Material provided:

----

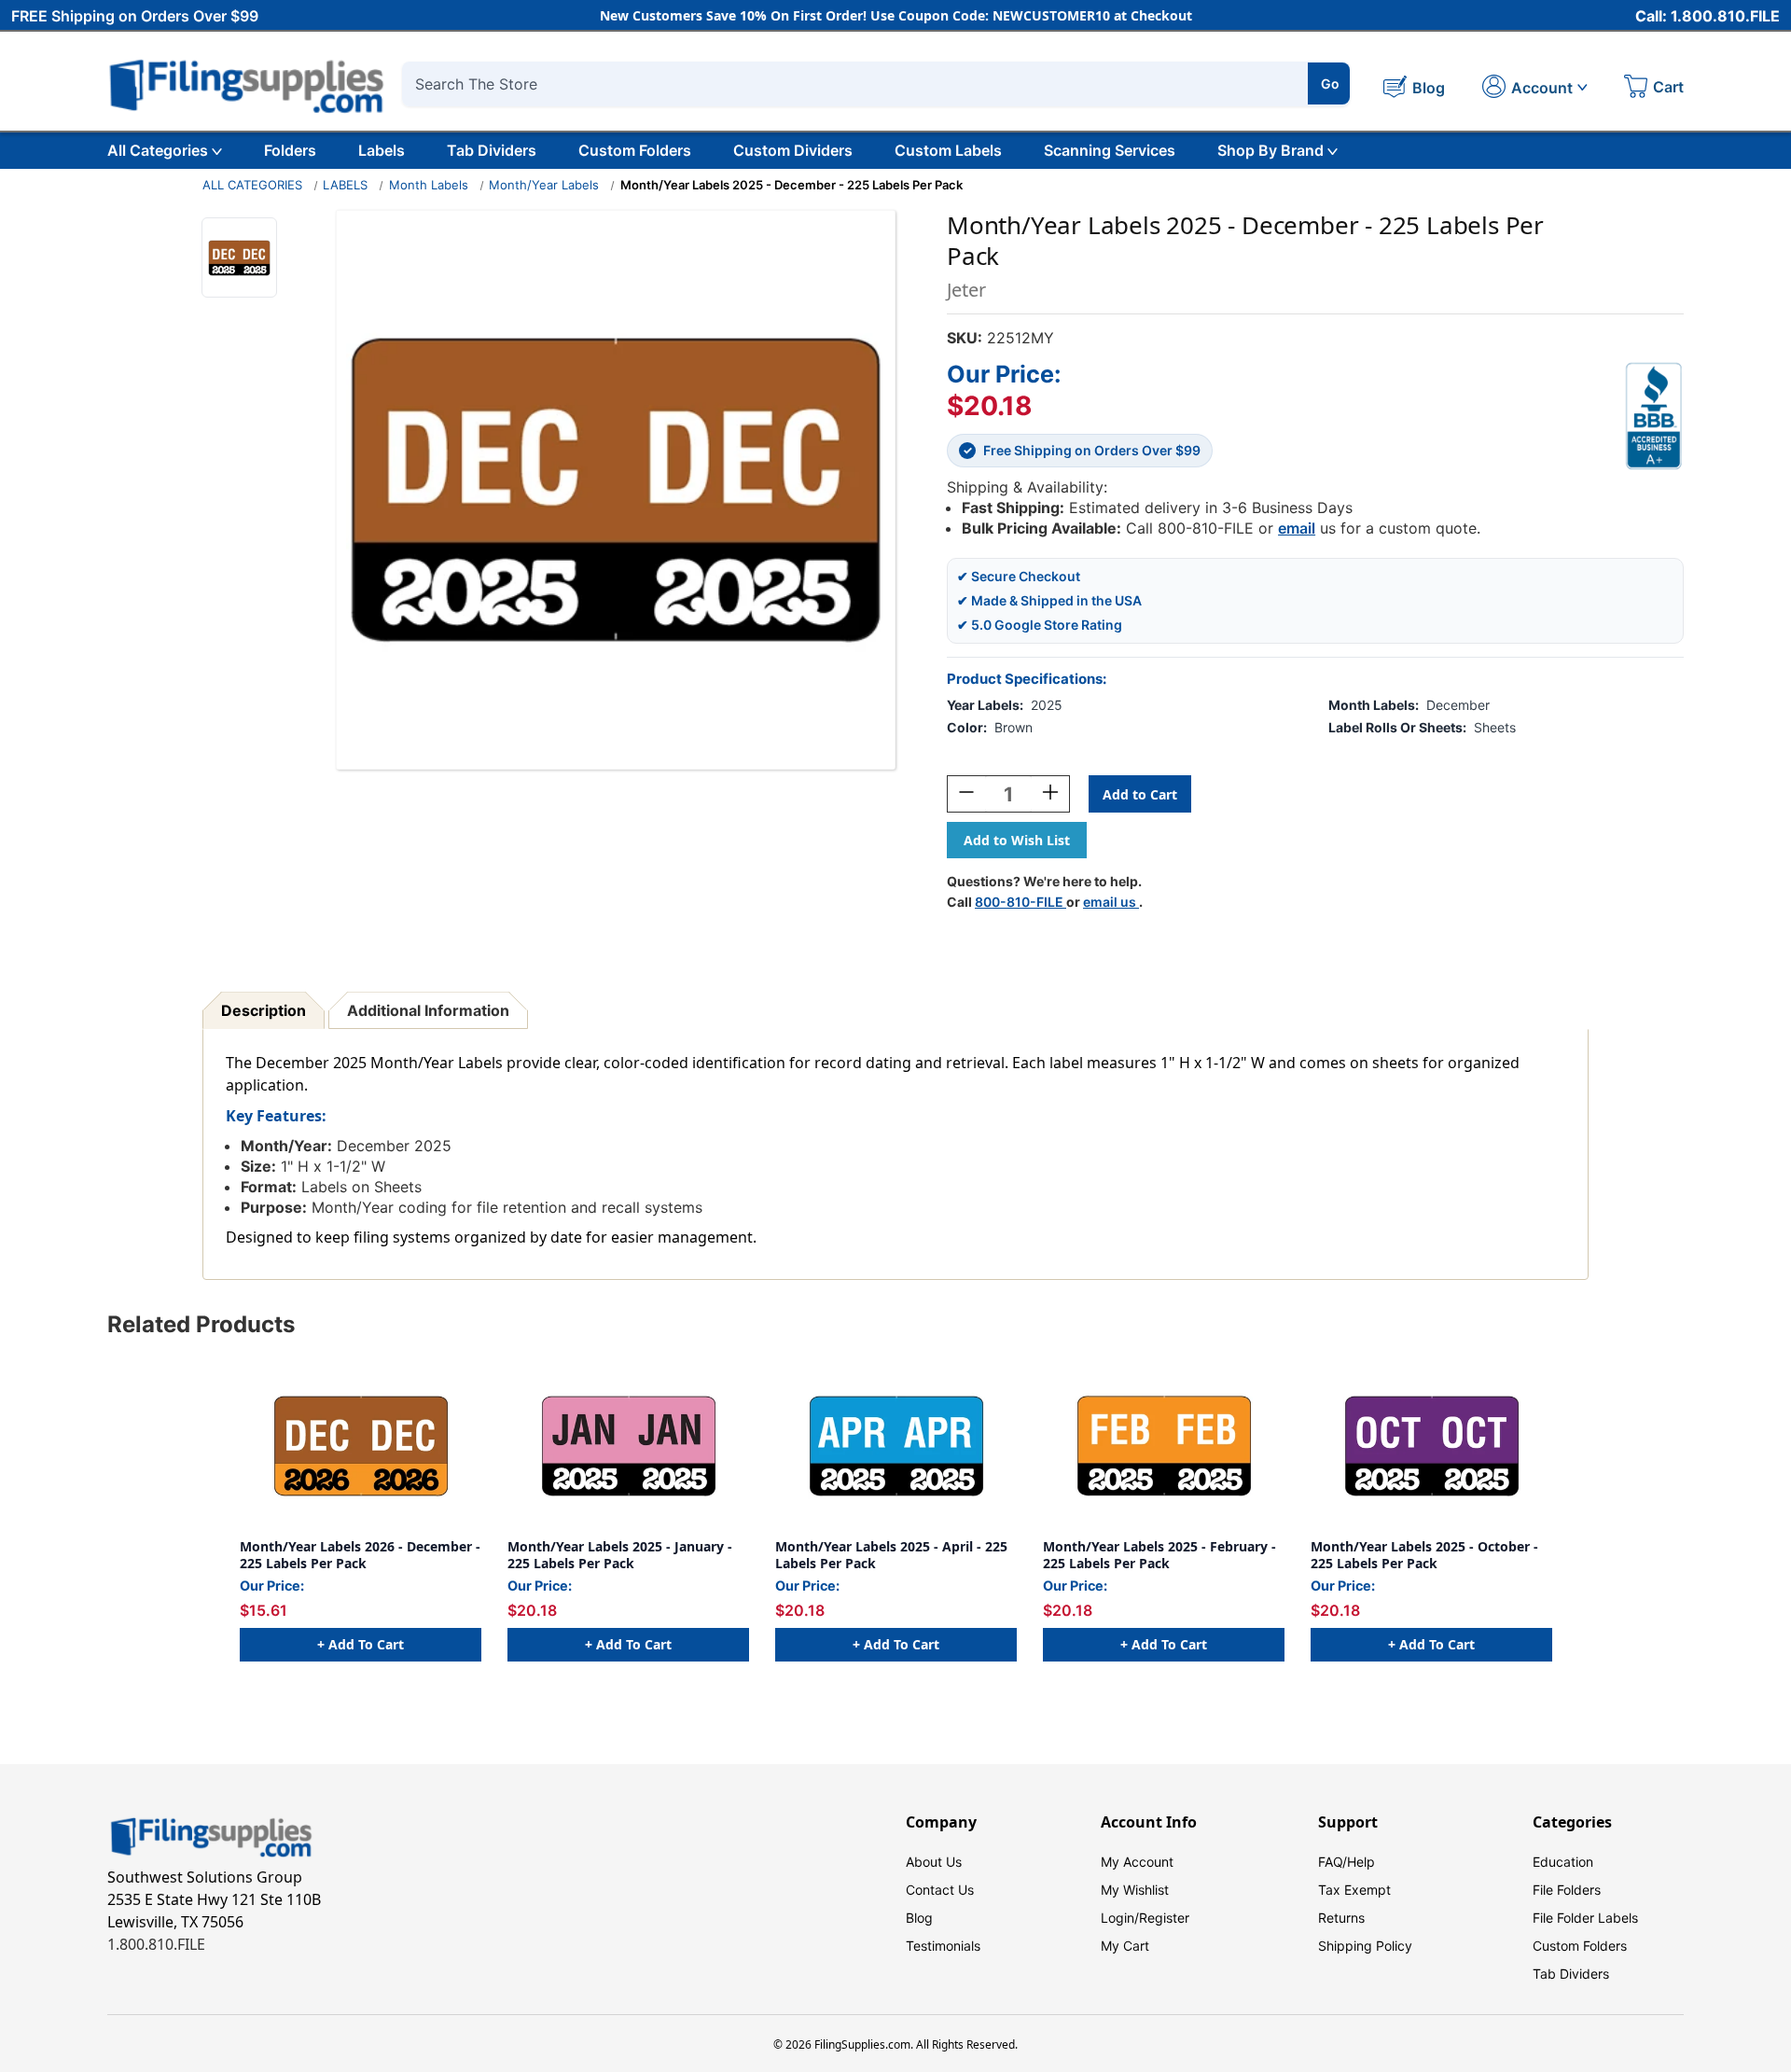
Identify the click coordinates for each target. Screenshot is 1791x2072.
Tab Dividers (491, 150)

----

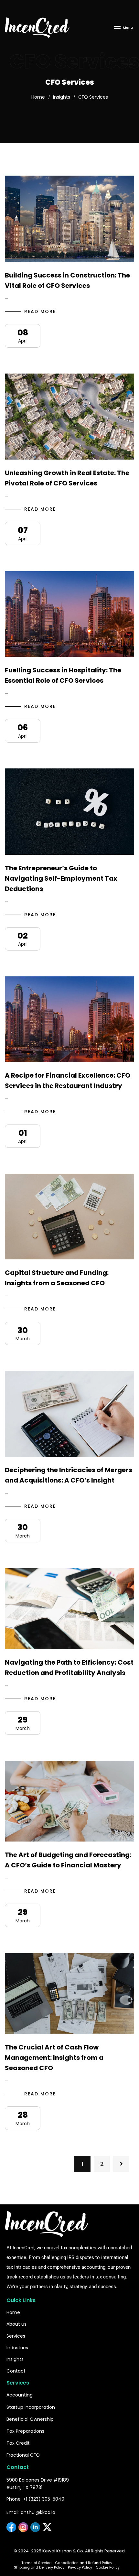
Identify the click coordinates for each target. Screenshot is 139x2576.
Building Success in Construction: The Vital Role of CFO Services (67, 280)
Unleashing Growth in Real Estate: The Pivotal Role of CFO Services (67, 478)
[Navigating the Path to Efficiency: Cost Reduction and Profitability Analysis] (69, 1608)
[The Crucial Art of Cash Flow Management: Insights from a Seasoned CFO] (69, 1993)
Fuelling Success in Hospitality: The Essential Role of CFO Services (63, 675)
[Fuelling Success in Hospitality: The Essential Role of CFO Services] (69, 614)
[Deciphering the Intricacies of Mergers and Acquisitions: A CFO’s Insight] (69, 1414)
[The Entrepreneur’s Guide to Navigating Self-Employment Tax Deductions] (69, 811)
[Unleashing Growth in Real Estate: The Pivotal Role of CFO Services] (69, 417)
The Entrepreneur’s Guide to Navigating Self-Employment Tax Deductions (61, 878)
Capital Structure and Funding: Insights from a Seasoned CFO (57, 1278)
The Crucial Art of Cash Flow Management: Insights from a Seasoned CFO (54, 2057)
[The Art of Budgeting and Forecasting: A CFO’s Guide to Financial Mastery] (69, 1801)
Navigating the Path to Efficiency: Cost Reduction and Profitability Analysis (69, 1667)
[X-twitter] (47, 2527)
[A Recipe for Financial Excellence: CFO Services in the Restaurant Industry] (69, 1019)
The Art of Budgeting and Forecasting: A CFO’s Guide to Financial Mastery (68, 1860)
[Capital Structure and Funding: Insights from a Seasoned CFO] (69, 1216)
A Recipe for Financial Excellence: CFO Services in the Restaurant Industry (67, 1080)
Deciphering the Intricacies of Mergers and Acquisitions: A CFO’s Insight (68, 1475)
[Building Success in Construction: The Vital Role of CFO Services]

----

Write out exactly the lines above from the line with "[Navigating the Path" through the line with "CFO (54, 2057)", both of them included, and leave out all other lines.

The answer:
[Navigating the Path to Efficiency: Cost Reduction and Profitability Analysis] (69, 1608)
[The Crucial Art of Cash Flow Management: Insights from a Seasoned CFO] (69, 1993)
Fuelling Success in Hospitality: The Essential Role of CFO Services (63, 675)
[Fuelling Success in Hospitality: The Essential Role of CFO Services] (69, 614)
[Deciphering the Intricacies of Mergers and Acquisitions: A CFO’s Insight] (69, 1414)
[The Entrepreneur’s Guide to Navigating Self-Employment Tax Deductions] (69, 811)
[Unleashing Growth in Real Estate: The Pivotal Role of CFO Services] (69, 417)
The Entrepreneur’s Guide to Navigating Self-Employment Tax Deductions (61, 878)
Capital Structure and Funding: Insights from a Seasoned CFO (57, 1278)
The Crucial Art of Cash Flow Management: Insights from a Seasoned CFO (54, 2057)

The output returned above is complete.